In Greek mythology, Persephone (Kore or Cora) was the embodiment of the Earth's fertility at the same time that she was the Queen of the Underworld, the korē (or young maiden), and the parthenogenic daughter of Demeter—and, in later Classical myths, a daughter of Demeter and Zeus. In the Olympian version she also becomes the consort of Hades when he becomes the deity that governs the underworld.

The figure of Persephone is well-known today. Her story has great emotional power: an innocent maiden, a mother's grief over her abduction, and subsequent joy after the return of her daughter. It is also cited frequently as a paradigm of myths that explain natural processes, with the descent and return of the goddess bringing about the change of seasons.

In Greek art, Persephone is invariably portrayed robed. She may be carrying a sheaf of grain and smiling demurely with the "Archaic smile" of the Kore of Antenor.

[Screen element location records]
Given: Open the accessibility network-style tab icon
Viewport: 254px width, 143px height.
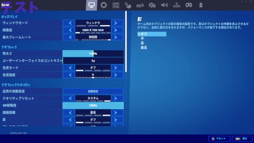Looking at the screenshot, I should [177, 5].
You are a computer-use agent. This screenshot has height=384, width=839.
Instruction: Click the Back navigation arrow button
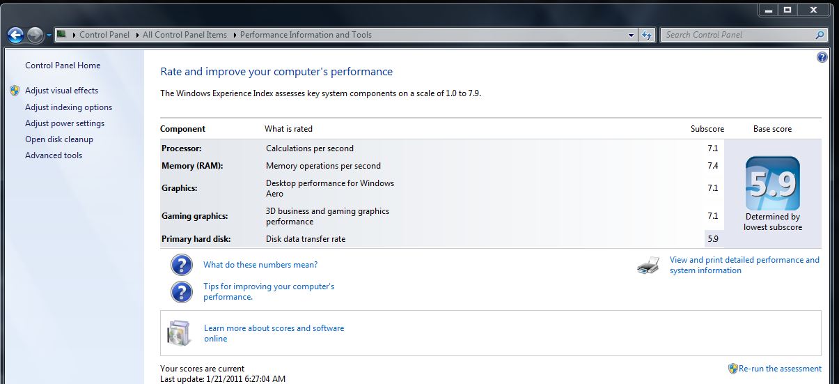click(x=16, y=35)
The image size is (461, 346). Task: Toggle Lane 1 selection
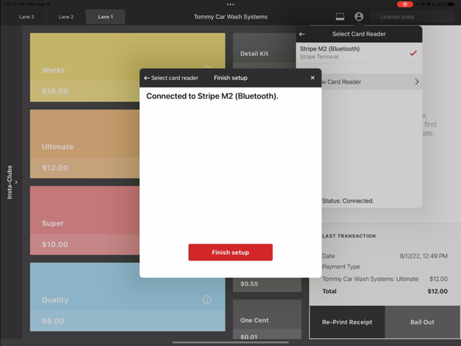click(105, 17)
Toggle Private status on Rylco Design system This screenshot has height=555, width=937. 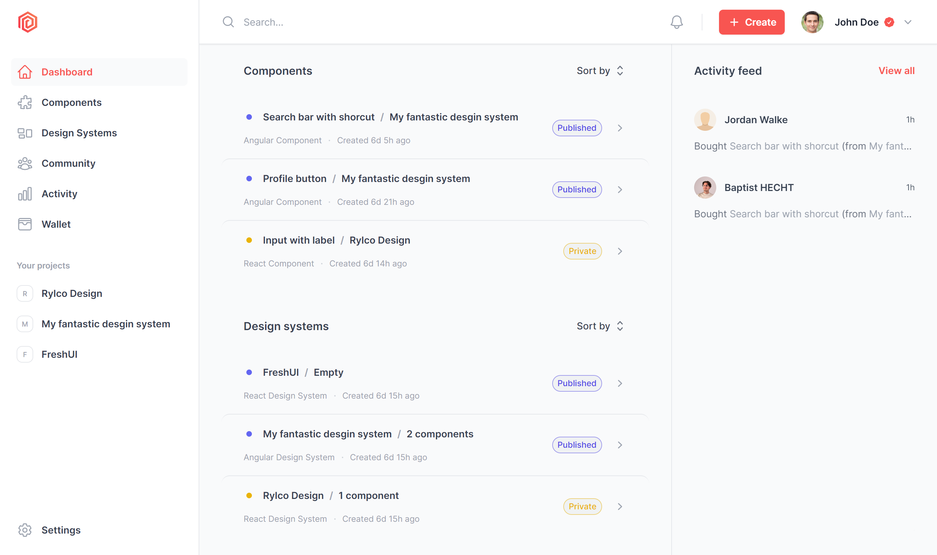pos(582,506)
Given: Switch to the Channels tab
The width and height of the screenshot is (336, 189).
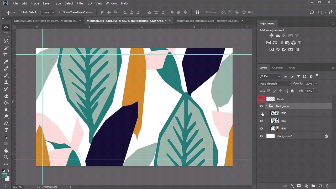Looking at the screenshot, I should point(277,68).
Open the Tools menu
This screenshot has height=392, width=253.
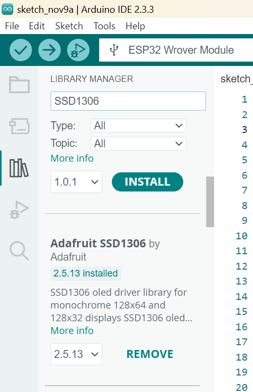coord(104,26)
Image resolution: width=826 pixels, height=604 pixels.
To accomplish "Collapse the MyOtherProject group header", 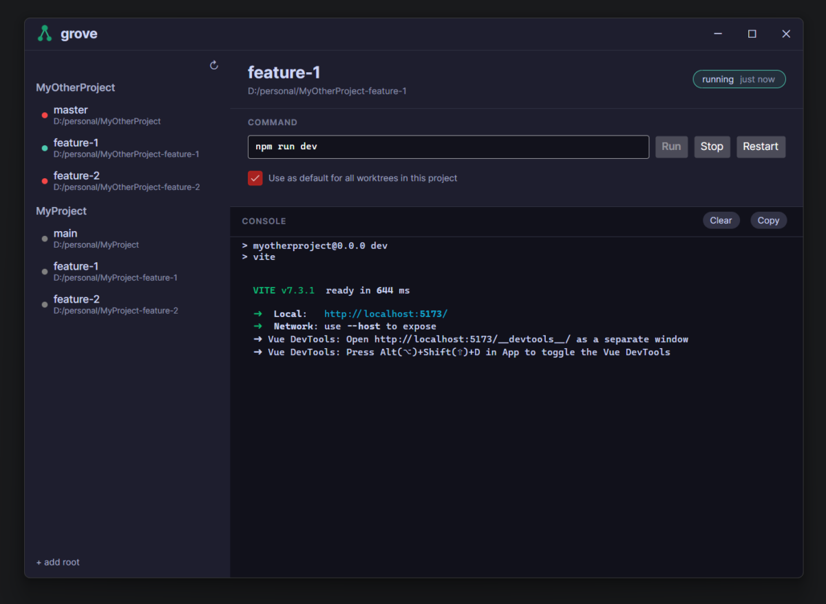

# [What is needed]
Write out the part of the Persephone text that opens with the words containing "In Greek mythology, Persephone" and closes with "change of seasons.". The records have no connection to the text about Persephone.

# [Reply to the exercise]
In Greek mythology, Persephone (Kore or Cora) was the embodiment of the Earth's fertility at the same time that she was the Queen of the Underworld, the korē (or young maiden), and the parthenogenic daughter of Demeter—and, in later Classical myths, a daughter of Demeter and Zeus. In the Olympian version she also becomes the consort of Hades when he becomes the deity that governs the underworld.

The figure of Persephone is well-known today. Her story has great emotional power: an innocent maiden, a mother's grief over her abduction, and subsequent joy after the return of her daughter. It is also cited frequently as a paradigm of myths that explain natural processes, with the descent and return of the goddess bringing about the change of seasons.